§ EXERCISE REQUIREMENTS
1. Transcribe the court passage on guarantor liability word for word, starting with "By virtue of" and going on through "of the credit facility.".
2. Write the next part of the court passage on the guarantor's liability for the failed bank's loan, picking up after its final sentence.

##### EXTRACT TO READ #####

By virtue of the unambiguous content in Exhibit G, which establishes that the Chairman of the failed bank personally guaranteed the loan facility granted to the company, the Appellant’s contention that there is no evidence from which liability can be inferred, falls short. There is indeed ample evidence as deducible from Exhibit G that there was a personal guarantee by the Appellant’s husband prior to the advancement of the credit facility.
This court therefore holds and finds that the Appellant’s husband was a guarantor for the loan advanced by the failed bank to the Company. A Guarantor is technically a debtor because, where the principal debtor fails to pay his debt, the Guarantor will be called upon to pay the money owed. CBN v Interstella Comm. Ltd (2018) 7 NWLR (Pt. 1618) 294. See also the case of Nwankwo v. E.D.C.S.U.A. (2007) 5 NWLR (Pt. 1027) 377, where this court held that:
“The liability of a Guarantor becomes due and mature immediately the debtor/borrower becomes unable to pay its/his outstanding debt. Then, the Guarantor’s liability is said to have crystallized.”
Having personally guaranteed the loan advanced by the failed bank to the company, the liability of the Appellant’s husband crystallized upon the company’s failure to liquidate the credit facility. The Appellant’s husband, as a guarantor, is therefore liable for the repayment of the credit facility granted to Credit and Finance Ltd by the failed bank.

##### DATASET ROWS #####

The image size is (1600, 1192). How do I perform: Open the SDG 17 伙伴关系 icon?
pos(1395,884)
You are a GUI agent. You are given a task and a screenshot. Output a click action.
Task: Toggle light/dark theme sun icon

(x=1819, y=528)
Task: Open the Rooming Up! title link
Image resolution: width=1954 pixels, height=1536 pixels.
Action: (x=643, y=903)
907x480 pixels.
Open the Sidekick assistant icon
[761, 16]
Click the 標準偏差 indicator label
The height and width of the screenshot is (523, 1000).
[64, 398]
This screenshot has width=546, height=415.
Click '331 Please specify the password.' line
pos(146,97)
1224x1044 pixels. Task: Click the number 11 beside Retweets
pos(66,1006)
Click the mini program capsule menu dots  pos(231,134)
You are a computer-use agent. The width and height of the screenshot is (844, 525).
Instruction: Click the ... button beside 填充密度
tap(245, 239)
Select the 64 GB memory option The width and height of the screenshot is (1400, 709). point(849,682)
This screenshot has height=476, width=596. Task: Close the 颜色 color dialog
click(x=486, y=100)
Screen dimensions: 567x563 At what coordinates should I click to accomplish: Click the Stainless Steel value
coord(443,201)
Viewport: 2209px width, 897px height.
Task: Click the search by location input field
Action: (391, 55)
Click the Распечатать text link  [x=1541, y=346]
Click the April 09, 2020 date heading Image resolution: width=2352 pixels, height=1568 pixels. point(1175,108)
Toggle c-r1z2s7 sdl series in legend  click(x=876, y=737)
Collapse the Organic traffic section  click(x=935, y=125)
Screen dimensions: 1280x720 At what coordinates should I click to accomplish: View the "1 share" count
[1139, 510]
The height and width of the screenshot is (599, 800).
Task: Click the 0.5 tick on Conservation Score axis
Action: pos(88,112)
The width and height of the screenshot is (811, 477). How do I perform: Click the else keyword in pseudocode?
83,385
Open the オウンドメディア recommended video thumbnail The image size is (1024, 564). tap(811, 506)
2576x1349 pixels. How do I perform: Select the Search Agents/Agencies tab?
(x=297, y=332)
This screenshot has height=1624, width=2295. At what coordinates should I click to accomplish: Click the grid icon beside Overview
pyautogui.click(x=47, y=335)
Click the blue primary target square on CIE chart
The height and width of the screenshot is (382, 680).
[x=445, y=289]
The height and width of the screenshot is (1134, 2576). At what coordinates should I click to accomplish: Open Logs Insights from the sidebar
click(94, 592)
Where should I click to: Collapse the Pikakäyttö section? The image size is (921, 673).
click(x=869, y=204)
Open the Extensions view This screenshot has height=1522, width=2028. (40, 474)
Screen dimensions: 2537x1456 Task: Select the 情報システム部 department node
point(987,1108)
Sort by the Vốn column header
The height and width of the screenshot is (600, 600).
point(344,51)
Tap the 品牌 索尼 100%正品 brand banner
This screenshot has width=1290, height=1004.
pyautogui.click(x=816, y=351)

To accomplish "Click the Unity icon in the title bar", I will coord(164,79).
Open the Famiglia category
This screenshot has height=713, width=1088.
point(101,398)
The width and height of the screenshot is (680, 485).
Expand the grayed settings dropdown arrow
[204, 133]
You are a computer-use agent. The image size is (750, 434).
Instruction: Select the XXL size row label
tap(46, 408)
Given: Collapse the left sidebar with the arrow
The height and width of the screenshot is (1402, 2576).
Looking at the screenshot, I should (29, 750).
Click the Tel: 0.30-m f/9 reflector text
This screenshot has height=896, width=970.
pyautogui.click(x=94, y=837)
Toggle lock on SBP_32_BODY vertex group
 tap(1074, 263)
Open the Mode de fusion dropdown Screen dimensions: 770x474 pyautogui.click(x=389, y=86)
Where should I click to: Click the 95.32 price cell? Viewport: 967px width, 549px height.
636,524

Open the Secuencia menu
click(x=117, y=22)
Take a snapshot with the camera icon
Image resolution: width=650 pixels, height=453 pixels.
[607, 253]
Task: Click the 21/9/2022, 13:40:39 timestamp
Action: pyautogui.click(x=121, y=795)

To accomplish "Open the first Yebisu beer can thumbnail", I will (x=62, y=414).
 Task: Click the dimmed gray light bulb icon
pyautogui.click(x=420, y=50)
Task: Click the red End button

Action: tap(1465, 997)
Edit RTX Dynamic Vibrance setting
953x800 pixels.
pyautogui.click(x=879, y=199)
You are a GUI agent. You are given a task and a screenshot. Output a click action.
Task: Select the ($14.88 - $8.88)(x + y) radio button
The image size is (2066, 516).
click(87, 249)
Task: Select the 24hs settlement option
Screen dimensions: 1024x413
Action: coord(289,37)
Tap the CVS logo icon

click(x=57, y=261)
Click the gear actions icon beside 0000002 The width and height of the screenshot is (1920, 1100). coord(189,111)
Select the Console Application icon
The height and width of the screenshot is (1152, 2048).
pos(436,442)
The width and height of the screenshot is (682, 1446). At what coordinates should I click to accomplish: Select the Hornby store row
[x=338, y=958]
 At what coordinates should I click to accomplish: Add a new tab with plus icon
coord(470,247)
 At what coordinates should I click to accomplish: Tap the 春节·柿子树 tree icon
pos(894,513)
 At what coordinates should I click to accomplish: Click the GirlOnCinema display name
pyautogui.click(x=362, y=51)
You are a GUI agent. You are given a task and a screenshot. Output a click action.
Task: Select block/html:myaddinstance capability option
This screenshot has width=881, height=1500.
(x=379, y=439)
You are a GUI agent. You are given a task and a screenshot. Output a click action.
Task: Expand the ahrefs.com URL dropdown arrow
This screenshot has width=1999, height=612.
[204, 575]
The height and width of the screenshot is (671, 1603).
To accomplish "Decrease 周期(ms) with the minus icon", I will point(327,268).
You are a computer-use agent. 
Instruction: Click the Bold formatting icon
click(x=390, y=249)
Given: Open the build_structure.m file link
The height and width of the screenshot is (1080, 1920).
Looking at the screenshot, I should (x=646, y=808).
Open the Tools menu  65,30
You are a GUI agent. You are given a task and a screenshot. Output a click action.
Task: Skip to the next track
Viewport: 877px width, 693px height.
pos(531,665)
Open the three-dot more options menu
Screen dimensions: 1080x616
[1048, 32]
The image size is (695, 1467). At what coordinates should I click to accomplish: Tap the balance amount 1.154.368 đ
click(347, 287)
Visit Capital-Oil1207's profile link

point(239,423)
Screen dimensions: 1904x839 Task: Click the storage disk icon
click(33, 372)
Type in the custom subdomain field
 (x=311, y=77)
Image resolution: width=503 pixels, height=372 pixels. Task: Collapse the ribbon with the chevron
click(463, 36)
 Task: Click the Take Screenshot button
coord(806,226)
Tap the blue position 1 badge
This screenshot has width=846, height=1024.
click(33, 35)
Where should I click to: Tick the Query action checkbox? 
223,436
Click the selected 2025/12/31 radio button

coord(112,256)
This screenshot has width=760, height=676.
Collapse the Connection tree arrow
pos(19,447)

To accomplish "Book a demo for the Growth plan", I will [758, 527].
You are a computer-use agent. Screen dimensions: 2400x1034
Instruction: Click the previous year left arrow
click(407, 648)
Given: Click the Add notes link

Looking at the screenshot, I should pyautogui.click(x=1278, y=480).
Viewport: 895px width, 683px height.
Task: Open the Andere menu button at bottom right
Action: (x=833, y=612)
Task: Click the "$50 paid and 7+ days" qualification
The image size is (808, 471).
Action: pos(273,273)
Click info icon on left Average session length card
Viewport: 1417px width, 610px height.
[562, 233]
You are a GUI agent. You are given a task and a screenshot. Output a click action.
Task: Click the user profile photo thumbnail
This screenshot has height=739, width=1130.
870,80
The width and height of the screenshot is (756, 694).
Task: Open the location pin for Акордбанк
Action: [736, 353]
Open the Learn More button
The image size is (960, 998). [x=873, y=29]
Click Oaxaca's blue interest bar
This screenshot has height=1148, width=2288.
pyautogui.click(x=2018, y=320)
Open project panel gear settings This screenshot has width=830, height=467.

#####

§ IN RESPONSE
1.
By virtue of the unambiguous content in Exhibit G, which establishes that the Chairman of the failed bank personally guaranteed the loan facility granted to the company, the Appellant’s contention that there is no evidence from which liability can be inferred, falls short. There is indeed ample evidence as deducible from Exhibit G that there was a personal guarantee by the Appellant’s husband prior to the advancement of the credit facility.

2.
Quite apart from Exhibit G, which establishes the Appellant’s husband personal guarantee of the credit facility and the resultant liability, the Appellant’s husband’s liability is also derived from the provisions of
Section 12 of the Failed Banks Act provides thus:
(1) Where (a) the information and details on the security pledged for the loan filed before the Court is impossible to locate; or (b) no security is pledged at all; or (c) the identity of the debtor is difficult to locate; or (d) the debtor is found to be nonexistent, fake or fictitious or in any way unidentifiable. The Court shall hold liable, for the outstanding loan and interest thereon, the directors, shareholders,
partners, managers, officers and other employees of the failed bank who in the performance of their duties were found to have been connected in any way with the granting of the loan which has become irrecoverable.
(2) The Court shall proceed to recover from the persons referred to in subsection (1) of this section, jointly and severally the outstanding loan and interest thereon in accordance with the provisions of this Act, unless the Court is satisfied that the Debt was incurred without the consent of the director, partner, shareholder, manager, officer or employee and that he exercised all such diligence as ought to have exercised having regard to the nature of his functions and all the circumstances of the case”
There is evidence on the record that all the conditions stipulated by the Failed Banks Act to invoke liability for unrecovered loans against bank officials are present in this case. Firstly, there was no security pledged by the company for the credit facility. Secondly, the Chairman of the failed bank was directly involved and connected with the grant of the loan. Finally, the loan has become irrecoverable. In view of the aforementioned facts and evidence before the court, it is clear that the provision of Section 12 of the Failed Bank Act is applicable to impose liability on the Appellant’s husband for the loan granted to Credit and Finance Ltd, and I so hold.
I am not unaware of the Appellant’s contention that Exhibit G
relied on by the lower court, ought to be expunged from the record of the court. I do not see any merit in this submission as there are no grounds of appeal challenging the admissibility of Exhibit G in the Appellant’s Amended Notice of Appeal. Neither the Appellant nor the
Respondent has the right to formulate and argue an issue in vacuo.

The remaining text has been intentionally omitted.